First came a performative apology from the company, which was appropriately called out as such.
In keeping with the second step, this matter became a Supreme Court case about arbitration laws a year and a half after Susan J. Fowler’s post gained the public’s sustained attention. It’s worth noting that the debate has shifted to one about the legality of employees pushing back against corporate practices. This debate should actually be a conversation about the culture of harassment prevalent at Uber and many other companies.
Despite a high rate of warranted turnover at the company’s executive level, Uber is still attempting the third step in the prescribed PR-proof cycle. They have hired as the company’s first Chief Brand Officer. While her presence among the leadership ranks of Uber is refreshing, it still all feels like a show.
Before Saint John was at Uber, she was Apple Music’s marketing executive. Her appearance at WWDC 2016 dominated the news cycle for an entire weekend simply because of her presence as a qualified, confident black woman dominating a space typically inhabited by people like Tim Cook and Mark Zuckerberg.
Bozoma Saint John’s navigation of spaces that don’t necessarily embrace her wholeness speaks volumes about her professionalism. She sits on the Girls Who Code board of directors and leverages her position to help more women enter the tech industry. It should feel like a welcome space for everyone regardless of performative actions by organizational leadership.

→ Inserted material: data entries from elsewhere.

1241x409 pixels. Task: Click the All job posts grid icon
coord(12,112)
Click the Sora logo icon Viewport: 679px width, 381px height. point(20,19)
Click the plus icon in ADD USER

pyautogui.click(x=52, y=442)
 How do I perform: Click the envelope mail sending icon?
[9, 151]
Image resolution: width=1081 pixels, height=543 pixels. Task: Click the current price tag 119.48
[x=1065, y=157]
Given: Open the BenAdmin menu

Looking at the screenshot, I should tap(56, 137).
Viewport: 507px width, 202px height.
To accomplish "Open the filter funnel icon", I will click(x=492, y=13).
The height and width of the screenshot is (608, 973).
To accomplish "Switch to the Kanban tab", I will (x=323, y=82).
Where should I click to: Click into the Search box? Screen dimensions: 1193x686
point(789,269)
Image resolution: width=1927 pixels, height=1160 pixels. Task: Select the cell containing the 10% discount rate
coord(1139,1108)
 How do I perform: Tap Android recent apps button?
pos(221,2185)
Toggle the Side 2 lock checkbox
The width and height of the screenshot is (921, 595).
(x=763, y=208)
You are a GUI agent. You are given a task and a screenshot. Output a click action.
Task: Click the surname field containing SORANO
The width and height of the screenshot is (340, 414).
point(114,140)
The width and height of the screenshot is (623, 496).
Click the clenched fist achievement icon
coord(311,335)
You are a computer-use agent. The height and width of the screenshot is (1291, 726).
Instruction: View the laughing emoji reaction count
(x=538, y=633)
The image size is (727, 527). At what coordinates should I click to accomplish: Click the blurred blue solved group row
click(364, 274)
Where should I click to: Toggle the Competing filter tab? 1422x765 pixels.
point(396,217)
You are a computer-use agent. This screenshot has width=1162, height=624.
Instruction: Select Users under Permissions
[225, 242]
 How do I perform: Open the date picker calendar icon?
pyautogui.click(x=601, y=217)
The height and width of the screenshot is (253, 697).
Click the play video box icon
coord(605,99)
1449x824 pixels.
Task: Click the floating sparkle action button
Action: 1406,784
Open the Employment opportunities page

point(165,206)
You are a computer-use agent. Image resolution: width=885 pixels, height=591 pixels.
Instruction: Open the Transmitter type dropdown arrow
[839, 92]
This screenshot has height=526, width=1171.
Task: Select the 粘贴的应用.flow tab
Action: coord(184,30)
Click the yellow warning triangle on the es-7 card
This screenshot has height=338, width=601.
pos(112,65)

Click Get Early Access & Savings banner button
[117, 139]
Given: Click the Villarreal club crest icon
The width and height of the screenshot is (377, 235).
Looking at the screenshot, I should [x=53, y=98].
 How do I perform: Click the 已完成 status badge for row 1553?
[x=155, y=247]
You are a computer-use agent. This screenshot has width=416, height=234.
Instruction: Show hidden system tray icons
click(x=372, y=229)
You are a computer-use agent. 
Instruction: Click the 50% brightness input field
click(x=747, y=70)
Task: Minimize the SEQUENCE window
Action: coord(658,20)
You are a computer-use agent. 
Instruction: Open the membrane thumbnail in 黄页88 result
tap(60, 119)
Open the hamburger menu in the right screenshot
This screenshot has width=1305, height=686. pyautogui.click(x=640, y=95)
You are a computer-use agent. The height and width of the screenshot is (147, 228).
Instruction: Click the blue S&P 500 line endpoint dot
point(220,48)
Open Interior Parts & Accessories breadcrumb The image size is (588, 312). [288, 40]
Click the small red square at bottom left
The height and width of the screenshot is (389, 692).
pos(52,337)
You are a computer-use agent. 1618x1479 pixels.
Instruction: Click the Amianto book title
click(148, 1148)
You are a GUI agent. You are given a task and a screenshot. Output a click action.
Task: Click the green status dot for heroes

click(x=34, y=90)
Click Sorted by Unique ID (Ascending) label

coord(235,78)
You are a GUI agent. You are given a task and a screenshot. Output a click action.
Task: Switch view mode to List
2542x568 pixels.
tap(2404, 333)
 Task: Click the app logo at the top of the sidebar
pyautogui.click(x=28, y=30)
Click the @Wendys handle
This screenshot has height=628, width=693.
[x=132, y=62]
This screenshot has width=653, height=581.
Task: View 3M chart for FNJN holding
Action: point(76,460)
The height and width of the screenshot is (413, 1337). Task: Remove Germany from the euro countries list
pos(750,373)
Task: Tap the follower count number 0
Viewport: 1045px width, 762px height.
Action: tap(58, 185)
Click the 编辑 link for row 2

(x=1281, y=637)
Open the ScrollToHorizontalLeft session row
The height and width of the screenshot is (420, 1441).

There is no victory in Uber’s efforts because the reactionary manner in which Saint John is being positioned by the company discredits her actual qualifications and perspective. The victory here is all hers. She has secured multiple influential platforms and she knows how she wants to use them. It shouldn’t be that someone like Bozoma Saint John gets let into the rooms that matter under the circumstances present at Uber. She is more than a prop, as are all people with innovative capabilities and excellent leadership skills.
This nuanced critique of a New York Times profile released about Saint John dissects the idea of a woman being positioned as a brand officer by a male-dominated company. Her celebrity connections and Instagram follower count are emphasized in the profile, but those things wouldn’t necessarily be cited as qualifications for a position branded as “male.” Corporate hierarchies are unfortunately characterized by reinforced sexist biases. Uber is leveraging these biases to put the burden of advocacy and emotional labor on a woman of color. Saint John will speak at TechCrunch Disrupt San Francisco 2017 amid Uber’s defensive maneuvering.
When an instance of professional inequality becomes public knowledge, a performative grimace over coffee in the break room will suffice for some people.
The stories about professional equality that dominate our daily content deluge tend to center on the most high-profile companies. Those companies are primarily invested in securing their profits. They also believe they have a monopoly on how leadership looks, sounds, and behaves.
In order for true empathy to infiltrate such ranks, the leadership class itself needs to become more diverse.
Dissonance among company leaders has a direct impact on employees’ perceptions. In public spaces, a majority of people vocalize the importance of diversity. Privately, however, they may not engage in actions that foster it. When an instance of professional inequality becomes public knowledge, a performative grimace over coffee in the break room will suffice for some people. This is an example of privilege in action. For individuals consistently marginalized by the imbalances that compel occasional public debates, things aren’t so simple.
Stacy-Marie Ishmael is an advocate of applying tangible practices toward fostering equality. She is a media and tech professional, a woman of color, and a Trinidadian who uses her impactful online presence to critique problematic industry trends. In her tweet above, Stacy-Marie expertly summarizes the burden put upon women, people of color, and LGBTQ individuals in many professional settings. These individuals are constantly tasked with advocating for themselves in the absence of a promise that leadership will actively listen.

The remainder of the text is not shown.